Erasmus School of Economics

Guido Imbens, winner of the 2021 Nobel Prize in Economic Sciences, feels very honored that at the celebration of the 110th anniversary, Erasmus University Rotterdam wants to confer an honorary doctorate on him in the autumn of 2023. Econometrician Guido Imbens is nominated by Erasmus School of Economics, where he studied himself.

Imbens’ great academic achievements are exemplified by his impressive list of publications. While most of his publications have appeared in top-5 economics journals, he also published in other leading journals outside the field of economics, like in biology and statistics.

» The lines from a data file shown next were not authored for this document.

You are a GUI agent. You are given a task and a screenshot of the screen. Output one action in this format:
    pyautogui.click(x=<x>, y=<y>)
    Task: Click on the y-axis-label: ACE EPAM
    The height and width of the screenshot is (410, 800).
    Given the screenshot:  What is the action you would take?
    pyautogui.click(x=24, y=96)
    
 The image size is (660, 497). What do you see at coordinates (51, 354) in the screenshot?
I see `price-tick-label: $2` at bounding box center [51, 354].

Effect of policy on the economy

Guido Imbens has conducted influential work to help address the limitations of real-world experiments of social scientists, greatly improving researchers’ ability to assess the effects of interventions from both field and experimental data. His work is used to analyse complicated research questions such as the effectiveness of a new drug on a patient or the impacts of new regulation on economic activity. His research provides a conceptual lens through which researchers across the social sciences interpret data. The tools for causal inferences he and his colleagues have developed have helped to ignite an empirical revolution in the social sciences. Imbens has also researched artificial intelligence and machine learning, collaborating with researchers from Facebook and Amazon.

Nobel Prize laureate

In 2021, Guido Imbens, along with David Card (University of California) and Joshua Angrist (Massachusetts Institute of Technology), was presented the Nobel Prize in Economic Sciences. He received the prize for his methodological contributions to the analysis of causal relationships.

Imbens, who was appointed as foreign member to the Royal Netherlands Academy of Arts and Sciences (KNAW) in 2017, was born in Geldrop and studied econometrics at Erasmus School of Economics. He then continued his career in the United Kingdom and the United States.

Imbens is the third Dutch winner of the Nobel Prize in Economic Sciences. Jan Tinbergen was the first to win this prize in 1969 along with the Norwegian Ragnar Frisch. In 1975, Tjalling Koopmans shared it with the Russian Leonid Kantorovitsj.